* 取り組む課題 *
**A.** 以下の本文抜粋から、「出会いは1971年だ。五木は」で始まり「くちづけ 残り香 タバコのけむり......」まで続く部分を一字一句そのまま出力してください。
**B.** 以下の本文抜粋において、1957年の東映ニューフェースで山口と同期だったとして名前の挙がっている人物を、すべて挙げてください。
**C.** 以下の本文抜粋によると、山口が19歳で銀座にオープンしたクラブの名前は何ですか。

* 本文抜粋 *
____________
出会いは1971年だ。五木は17歳でデビューしたものの7年間は無名で、銀座で弾き語りをしていた。日本テレビ系の「全日本歌謡選手権」に出たとき、山口は審査員だった。ここで山口のプロデュースで「五木ひろし」の名前と「よこはま・たそがれ」が生まれた。
♪よこはま たそがれ ホテルの小部屋 くちづけ 残り香 タバコのけむり......
体言止めが強烈な印象だった。「それが新しい歌謡曲を作ったかな」と作曲した平尾昌晃はいう。山口は「森進一とは全然違ったタイプの歌手に育てたい」といっていたそうだ。「歌い手さんの運命にかかわっていくみたいな歌を書けるのは幸せ」(99年)ともいっていた。
山口の芸能界でのスタートは女優だった。57年の東映のニューフェースで、同期は佐久間良子、室田日出男、山城新伍らがいる。山口さんは早々に女優を見切る。19歳で銀座でクラブ「姫」をオープンし、「最年少銀座マダム」ともてはやされたが、心は満たされなかった。
____________
収集データの記録:
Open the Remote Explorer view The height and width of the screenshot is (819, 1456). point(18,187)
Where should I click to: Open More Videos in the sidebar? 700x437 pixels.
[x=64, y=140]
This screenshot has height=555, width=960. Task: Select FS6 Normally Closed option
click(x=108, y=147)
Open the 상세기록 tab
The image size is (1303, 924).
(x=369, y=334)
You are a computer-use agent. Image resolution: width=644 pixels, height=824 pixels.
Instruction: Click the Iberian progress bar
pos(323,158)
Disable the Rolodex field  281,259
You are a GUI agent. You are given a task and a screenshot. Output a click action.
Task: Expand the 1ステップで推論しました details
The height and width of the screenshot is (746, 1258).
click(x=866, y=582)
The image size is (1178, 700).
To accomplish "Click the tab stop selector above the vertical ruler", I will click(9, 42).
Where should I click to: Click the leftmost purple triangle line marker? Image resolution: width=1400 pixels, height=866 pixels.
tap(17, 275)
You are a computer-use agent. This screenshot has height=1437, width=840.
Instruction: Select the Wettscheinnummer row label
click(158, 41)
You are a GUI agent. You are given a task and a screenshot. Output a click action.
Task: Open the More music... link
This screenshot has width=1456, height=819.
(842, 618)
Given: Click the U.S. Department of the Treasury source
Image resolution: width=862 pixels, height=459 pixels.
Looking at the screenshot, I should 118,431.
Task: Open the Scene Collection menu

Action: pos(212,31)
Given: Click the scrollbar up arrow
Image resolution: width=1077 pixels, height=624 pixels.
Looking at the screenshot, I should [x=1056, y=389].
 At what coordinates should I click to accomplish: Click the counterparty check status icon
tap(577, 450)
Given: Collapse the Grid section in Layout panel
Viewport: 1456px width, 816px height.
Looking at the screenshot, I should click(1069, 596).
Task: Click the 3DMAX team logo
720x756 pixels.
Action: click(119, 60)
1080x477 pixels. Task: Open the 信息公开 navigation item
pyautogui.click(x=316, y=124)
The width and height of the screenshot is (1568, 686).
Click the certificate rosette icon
____________
* 課題別の解答 *
**A.**
出会いは1971年だ。五木は17歳でデビューしたものの7年間は無名で、銀座で弾き語りをしていた。日本テレビ系の「全日本歌謡選手権」に出たとき、山口は審査員だった。ここで山口のプロデュースで「五木ひろし」の名前と「よこはま・たそがれ」が生まれた。
♪よこはま たそがれ ホテルの小部屋 くちづけ 残り香 タバコのけむり......

**B.** 佐久間良子、室田日出男、山城新伍

**C.** 「姫」です。